Doctors consulted by teams in Thailand, Laos and Cambodia during the summer of 2019 said they believed the disease the workers experienced was SARS1 and thus the same zoonotic coronavirus that hit Toronto in 2003 as the SARS-CoV-1, the first severe acute respiratory syndrome virus outbreak. But not all symptoms were identical to those of the 89 Toronto patients who died.
In the SARS outbreak of 2003, about 9% of patients with confirmed SARS-CoV-1 infection died. The mortality rate was much higher for those over 60 years old, with mortality rates approaching 50% for this subset of patients. Among the rare-food-animal trade workers in the ASEAN mainland, only a small percentage seemed to be fatal among the teenaged to early twenties male group.
None of these workers were in contact with persons from China but a small few, sellers, were in contact with buyers from China who supplied the live animals they were buying from the kids for what are known as ‘wet markets”, like the big one in Wuhan.
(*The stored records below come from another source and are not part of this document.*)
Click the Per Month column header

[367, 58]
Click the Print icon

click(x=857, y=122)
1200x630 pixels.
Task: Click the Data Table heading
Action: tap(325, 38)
At the same time an outbreak of what is now known as SARS2 began in Wuhan, it also began in three other cities of Hubei province according to Nurse Sara Qin who worked in a hospital in Wuhan and is a graduate of the university in Wuhan, the same one associated with the Wuhan Laboratory so often discussed by conspiracy theorists.
Throughout this time from 2018 through 2019, in caves near the Canadian border in some western USA states, just as was discovered in the ASEAN countries around the same time, bats were showing symptoms of sickness which manifested as a froth around their mouths basically a manifestation of snot from their noses caused by a pathogen or parasite. Apparently some of their virus load which bats typically control well, were looking for alternative species in the increasingly known pattern of zoonotics.
Putting it all together, SARS-CoV-2 is a zoonotic disease like MERS and SARS1. Whereas it may be true that people all over Asia are catching wild animals to sell to wealthy Americans attending special secret dinners, it is a multi-billion US dollar industry in at least five different countries outside China, FPM.news has learned from the workers and from law enforcement agency reports..
It is very difficult to understand why the USA is seeking a blame-game against China when its own people, including the outstanding American hero, Anthony Fauci, were showing interest and having a history of funding the research of a number of Asian university laboratories seeking prevention and treatment of zoonotic diseases.
Concomitantly, the same kind of research has been done in Ukraine labs and dozens of American labs and received the same kind of conspiracy nonsense-theories as did the Wuhan lab which has been in service for a great many years and provided a wealth of useful medical data for medical researchers who provide benefit to mankind.
In a conversation with two highly experienced medical directors of The RINJ Foundation, both said outright, ‘we don’t have any wild opinions on the origins of coronavirus-based diseases. They are zoonotic pathogens jumping from ill-fated species to other species including humans and we expect to see many more of many types as mankind’s bad behaviour destroys the habitats of more species and they shed their pathogens to other species or take them with their kind to the grave…”, a somewhat worrisome prognosis for the human race.